So Begins the Narco Refugees

Via security analyst Sylvia Longmire’s excellent blog Mexico’s Drug War: Border Violence Analysis comes one of the most unsettling news stories of 2010:
The Monitor. 9 November 2010. 

CIUDAD MIER, Tamps. — Hundreds of families have fled this Pueblo Magico amid reported death threats from drug cartel thugs.

About 300 people are seeking shelter in nearby Miguel Alemán, the nearest city to this town across the border from western Starr County.

Sources said after Cárdenas’ slaying Friday, members of Los Zetas, the drug cartel controlling Mier, were yelling in the streets that they were going to kill  everybody who remained in the town, sparking the exodus from town.

“Initially it was 30 people, but then went up to 60, 100 and now we have 300 that came here,” Miguel Alemán Mayor Servando Lopez Moreno said in Spanish.


“There is not a house that doesn’t have broken windows,” said a native of Ciudad Mier living in Reynosa.

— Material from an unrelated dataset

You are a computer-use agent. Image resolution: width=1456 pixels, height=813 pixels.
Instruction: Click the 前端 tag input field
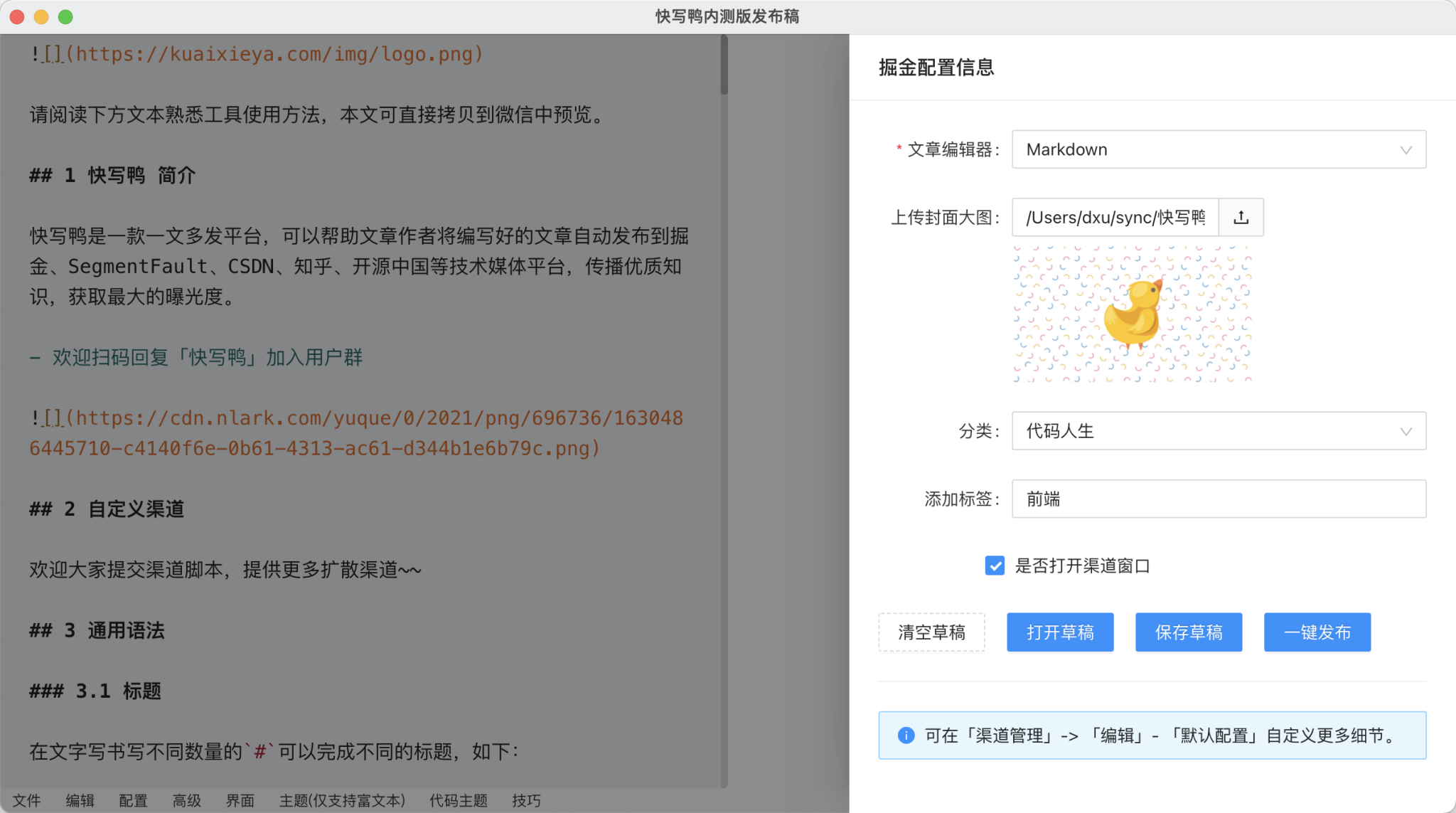tap(1219, 499)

“The authorities do not go there. There are no soldiers there. There is nobody,” the former Mier resident said. “The mayor is not there anymore, there is no police, no traffic authority — nobody. It’s a ghost town. All the businesses are closed. If you want an aspirin, you have to travel to Miguel Alemán, and by bus, because if you drive they take away your car.”

“They have strangulated my town.”

Earlier this year I highlighted the story of Ascencion, the border town whose citizens, unwilling to be terrorized by cartels while waiting for government protection, took matters into their own hands by forming a mob to kill suspected cartel members. I suggested that if Mexico’s narco-insurgency continues unabated the story of Ascencion would be repeated in many an isolated and terrorized town across the U.S.-Mexican border. 
I am now far less willing to stand by this prediction. It is not Ascencion that will be the model, but Ciudad Mier.  
Mexican arms restrictions are much more strict than those in the United States. These restrictions have done little to stem the flow of guns into the hands of Mexico’s narco-cartels, but they do ensure that Mexican communities will be outgunned in the event of a direct conflict with the cartels. In such an event it makes little sense to fight; better to run and live another day.  

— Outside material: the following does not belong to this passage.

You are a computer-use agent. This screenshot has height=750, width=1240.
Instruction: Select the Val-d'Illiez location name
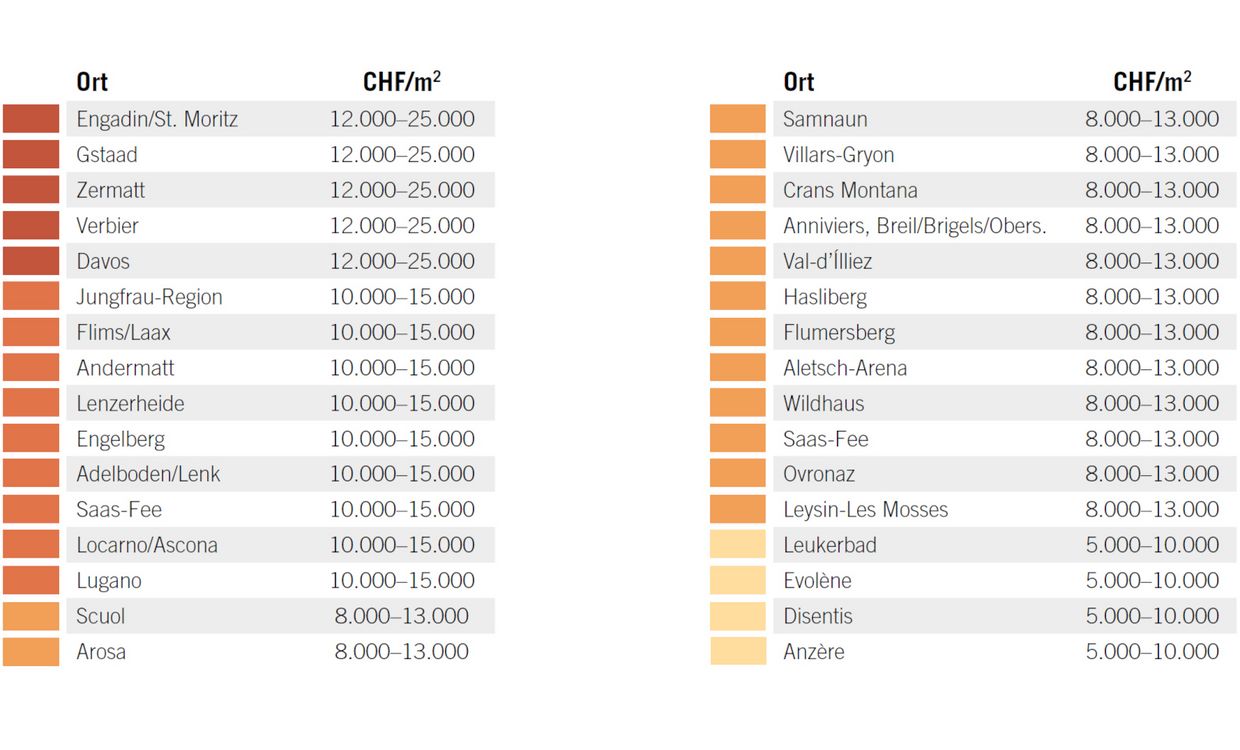[827, 261]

To my knowledge the evacuation of Ciudad Mier is the first case of mass migration prompted by cartel strong-arming. I will be surprised if it is the last. While media coverage of these events is near non-existent, they should be a matter of grave concern for every citizen of the Republic. The day border communities cannot support the number of refugees created by the cartels’ insurgency is the day narco refugees begin streaming north of the border.